Miami Herald Op-Ed: Landowners Want to 'Fix' Temporary Worker System They Helped Create
In an op-ed column in The Miami Herald, William and Mary professor Cindy Hahamovitch traces the history of landowners exploiting temporary agricultural workers in the United States for personal gain. These farm employers are currently calling for more temporary workers to be allowed into the country and they want fewer regulations on those workers.
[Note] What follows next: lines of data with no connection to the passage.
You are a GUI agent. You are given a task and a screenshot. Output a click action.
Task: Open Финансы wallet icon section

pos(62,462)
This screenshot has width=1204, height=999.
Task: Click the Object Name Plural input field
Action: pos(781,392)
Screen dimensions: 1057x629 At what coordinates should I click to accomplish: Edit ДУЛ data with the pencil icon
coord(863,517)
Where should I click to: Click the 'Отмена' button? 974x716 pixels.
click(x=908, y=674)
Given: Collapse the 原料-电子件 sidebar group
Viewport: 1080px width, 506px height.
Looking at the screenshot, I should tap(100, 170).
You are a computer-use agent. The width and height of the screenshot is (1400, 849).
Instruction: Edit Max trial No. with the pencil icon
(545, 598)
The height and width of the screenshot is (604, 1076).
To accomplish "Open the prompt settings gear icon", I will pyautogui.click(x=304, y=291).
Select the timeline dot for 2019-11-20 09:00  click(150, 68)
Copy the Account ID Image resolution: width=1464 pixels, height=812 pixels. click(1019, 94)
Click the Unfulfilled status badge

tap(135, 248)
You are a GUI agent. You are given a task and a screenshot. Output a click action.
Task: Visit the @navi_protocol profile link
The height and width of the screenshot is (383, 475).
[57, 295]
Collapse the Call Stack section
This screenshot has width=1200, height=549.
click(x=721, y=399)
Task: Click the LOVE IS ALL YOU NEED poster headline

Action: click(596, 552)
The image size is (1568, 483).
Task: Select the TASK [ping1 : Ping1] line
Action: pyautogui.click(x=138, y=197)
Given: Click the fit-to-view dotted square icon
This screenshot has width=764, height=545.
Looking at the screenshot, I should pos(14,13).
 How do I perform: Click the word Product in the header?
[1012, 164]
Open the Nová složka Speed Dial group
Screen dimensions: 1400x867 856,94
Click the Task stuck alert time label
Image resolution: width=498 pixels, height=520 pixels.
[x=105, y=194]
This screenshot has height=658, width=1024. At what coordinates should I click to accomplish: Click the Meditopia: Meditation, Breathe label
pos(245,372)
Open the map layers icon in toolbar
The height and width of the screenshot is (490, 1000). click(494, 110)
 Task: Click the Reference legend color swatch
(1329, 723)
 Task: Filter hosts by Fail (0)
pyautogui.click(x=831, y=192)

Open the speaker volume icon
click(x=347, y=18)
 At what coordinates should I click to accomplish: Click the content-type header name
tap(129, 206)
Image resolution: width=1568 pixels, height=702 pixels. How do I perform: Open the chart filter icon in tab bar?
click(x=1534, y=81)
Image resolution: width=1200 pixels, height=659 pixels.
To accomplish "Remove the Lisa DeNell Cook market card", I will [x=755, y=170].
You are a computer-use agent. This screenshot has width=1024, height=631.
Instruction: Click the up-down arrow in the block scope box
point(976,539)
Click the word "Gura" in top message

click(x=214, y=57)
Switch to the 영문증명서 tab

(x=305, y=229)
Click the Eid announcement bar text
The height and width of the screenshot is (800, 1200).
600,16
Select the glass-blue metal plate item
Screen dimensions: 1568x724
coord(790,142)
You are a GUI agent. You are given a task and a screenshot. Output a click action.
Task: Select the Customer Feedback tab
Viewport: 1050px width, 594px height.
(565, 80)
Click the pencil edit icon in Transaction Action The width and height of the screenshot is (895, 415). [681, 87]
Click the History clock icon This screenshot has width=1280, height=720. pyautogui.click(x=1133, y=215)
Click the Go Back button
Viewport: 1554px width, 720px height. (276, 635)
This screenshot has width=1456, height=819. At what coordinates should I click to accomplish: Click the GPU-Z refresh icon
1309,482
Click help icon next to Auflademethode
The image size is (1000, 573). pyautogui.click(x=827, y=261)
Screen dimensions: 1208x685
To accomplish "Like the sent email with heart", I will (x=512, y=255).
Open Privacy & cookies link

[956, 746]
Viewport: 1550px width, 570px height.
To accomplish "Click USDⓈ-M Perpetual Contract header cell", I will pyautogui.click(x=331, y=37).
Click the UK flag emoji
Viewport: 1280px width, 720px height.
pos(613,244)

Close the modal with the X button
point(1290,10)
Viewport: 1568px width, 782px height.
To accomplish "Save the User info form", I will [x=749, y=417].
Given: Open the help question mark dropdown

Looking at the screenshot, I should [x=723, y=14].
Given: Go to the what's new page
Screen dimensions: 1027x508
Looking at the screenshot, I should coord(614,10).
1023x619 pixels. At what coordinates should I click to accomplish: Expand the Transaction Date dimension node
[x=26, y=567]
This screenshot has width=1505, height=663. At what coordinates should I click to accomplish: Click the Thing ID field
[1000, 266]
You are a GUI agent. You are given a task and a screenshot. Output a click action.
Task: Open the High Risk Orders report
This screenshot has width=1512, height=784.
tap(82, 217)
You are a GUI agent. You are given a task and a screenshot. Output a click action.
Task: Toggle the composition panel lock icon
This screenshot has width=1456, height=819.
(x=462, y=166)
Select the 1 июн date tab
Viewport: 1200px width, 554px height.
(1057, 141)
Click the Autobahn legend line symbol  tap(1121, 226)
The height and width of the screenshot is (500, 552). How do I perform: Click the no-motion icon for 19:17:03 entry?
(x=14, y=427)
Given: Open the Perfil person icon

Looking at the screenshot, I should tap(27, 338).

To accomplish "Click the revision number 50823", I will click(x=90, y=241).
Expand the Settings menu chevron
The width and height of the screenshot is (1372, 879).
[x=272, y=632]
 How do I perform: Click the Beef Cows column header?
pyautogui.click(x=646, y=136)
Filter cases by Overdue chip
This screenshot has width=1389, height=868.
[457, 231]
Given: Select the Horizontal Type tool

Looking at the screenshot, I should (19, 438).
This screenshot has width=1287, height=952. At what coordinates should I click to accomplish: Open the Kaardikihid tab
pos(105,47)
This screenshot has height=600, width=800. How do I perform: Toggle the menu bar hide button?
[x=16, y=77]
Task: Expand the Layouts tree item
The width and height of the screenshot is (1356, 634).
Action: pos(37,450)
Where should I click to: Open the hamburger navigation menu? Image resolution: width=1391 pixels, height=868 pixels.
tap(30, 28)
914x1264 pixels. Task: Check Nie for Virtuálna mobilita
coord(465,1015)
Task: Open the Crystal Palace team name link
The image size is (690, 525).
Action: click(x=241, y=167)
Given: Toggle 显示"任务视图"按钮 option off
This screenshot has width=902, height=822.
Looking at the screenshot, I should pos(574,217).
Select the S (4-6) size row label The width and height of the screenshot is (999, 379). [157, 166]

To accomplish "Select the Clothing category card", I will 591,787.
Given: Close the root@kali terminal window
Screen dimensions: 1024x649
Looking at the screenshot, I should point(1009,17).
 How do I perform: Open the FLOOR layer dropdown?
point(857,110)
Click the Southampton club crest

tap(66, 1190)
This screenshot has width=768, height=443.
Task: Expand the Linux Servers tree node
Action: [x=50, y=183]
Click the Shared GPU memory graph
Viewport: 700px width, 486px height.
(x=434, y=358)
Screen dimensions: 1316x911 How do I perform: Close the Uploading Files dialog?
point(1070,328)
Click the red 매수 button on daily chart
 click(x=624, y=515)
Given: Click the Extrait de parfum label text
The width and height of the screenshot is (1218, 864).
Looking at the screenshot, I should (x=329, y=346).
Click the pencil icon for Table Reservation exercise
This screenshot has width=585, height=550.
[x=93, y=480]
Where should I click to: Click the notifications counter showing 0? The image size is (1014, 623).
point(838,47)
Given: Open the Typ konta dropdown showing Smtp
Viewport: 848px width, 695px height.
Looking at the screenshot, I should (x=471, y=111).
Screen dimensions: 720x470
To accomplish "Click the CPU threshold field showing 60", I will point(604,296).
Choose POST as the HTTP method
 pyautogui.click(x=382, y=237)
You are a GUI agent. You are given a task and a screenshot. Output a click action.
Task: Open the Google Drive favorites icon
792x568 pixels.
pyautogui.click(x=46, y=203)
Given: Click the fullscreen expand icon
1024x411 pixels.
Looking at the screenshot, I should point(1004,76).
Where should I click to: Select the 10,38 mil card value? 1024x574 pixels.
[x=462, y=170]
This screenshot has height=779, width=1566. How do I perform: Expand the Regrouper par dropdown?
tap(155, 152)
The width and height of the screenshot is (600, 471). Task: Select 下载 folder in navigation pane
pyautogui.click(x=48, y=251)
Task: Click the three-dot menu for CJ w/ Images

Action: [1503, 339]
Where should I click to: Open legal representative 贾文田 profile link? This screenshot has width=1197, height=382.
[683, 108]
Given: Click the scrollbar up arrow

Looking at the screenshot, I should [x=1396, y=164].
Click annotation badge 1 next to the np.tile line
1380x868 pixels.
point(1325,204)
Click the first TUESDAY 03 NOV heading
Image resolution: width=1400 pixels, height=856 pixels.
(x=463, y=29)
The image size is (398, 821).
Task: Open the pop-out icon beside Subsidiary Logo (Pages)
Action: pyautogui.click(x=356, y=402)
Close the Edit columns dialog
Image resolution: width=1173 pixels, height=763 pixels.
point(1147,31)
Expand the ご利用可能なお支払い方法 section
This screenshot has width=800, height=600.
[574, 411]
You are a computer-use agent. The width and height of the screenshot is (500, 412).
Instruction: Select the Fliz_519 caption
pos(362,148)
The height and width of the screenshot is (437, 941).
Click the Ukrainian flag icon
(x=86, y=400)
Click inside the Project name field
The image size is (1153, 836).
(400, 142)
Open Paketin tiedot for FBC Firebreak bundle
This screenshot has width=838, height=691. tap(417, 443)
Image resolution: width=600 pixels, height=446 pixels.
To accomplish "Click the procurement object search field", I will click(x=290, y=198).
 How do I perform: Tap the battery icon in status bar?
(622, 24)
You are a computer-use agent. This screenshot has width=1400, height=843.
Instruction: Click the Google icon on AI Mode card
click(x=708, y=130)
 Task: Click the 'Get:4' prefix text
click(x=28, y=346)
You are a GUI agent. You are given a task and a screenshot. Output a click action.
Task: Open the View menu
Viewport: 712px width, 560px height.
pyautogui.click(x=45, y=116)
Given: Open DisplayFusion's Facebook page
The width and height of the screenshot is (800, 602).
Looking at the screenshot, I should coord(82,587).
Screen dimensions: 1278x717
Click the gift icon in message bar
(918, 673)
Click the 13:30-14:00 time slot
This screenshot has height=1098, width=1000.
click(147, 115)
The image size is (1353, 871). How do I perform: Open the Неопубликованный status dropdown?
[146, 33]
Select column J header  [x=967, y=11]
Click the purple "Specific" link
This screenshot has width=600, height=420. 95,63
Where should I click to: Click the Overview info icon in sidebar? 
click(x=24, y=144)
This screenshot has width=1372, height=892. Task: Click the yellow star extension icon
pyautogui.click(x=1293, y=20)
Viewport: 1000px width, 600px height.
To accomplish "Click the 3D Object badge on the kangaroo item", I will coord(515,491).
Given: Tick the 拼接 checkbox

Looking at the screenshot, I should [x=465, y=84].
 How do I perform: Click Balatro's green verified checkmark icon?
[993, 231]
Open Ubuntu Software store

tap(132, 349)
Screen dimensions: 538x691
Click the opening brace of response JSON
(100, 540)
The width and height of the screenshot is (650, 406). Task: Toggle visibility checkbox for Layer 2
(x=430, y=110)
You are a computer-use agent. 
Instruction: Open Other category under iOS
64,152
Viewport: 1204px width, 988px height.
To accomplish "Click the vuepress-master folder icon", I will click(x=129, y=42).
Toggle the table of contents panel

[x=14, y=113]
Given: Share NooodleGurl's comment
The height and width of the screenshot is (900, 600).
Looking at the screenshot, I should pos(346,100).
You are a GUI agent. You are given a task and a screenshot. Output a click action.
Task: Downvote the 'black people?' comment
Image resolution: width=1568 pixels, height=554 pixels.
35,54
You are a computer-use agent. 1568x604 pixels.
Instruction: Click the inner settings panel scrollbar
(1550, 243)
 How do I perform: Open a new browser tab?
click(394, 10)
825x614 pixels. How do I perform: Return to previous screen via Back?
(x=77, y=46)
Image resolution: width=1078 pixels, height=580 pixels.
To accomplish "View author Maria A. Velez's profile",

Hahamovitch points out the irony of the landowners condemning the current system, which is one they helped create and has allowed them to exploit foreign-born workers for decades.
She notes the push for changes in the law might be caused by the fact that President Obama is enforcing the rules more than previous presidents:
Most shocking of all: The regulatory system that agricultural employers complain so bitterly about did not function at all (until the current administration). Despite gross violations of H-2A rules in the 1990s, for example, the Labor Department cited only one company (for failing to pay minimum and overtime wages), and did not deny that company’s requests for more guestworkers. Indeed, the GAO reported in 1997 that 'the Department of Labor had never failed to approve an application to import H-2A workers because an employer had violated the legal rights of workers.'
Hahamovitch says the system should be made more fair by protecting workers' ability to collectively bargain, complain without fear of deportation, sue in federal courts, change employers when they choose and have a road map to citizenship.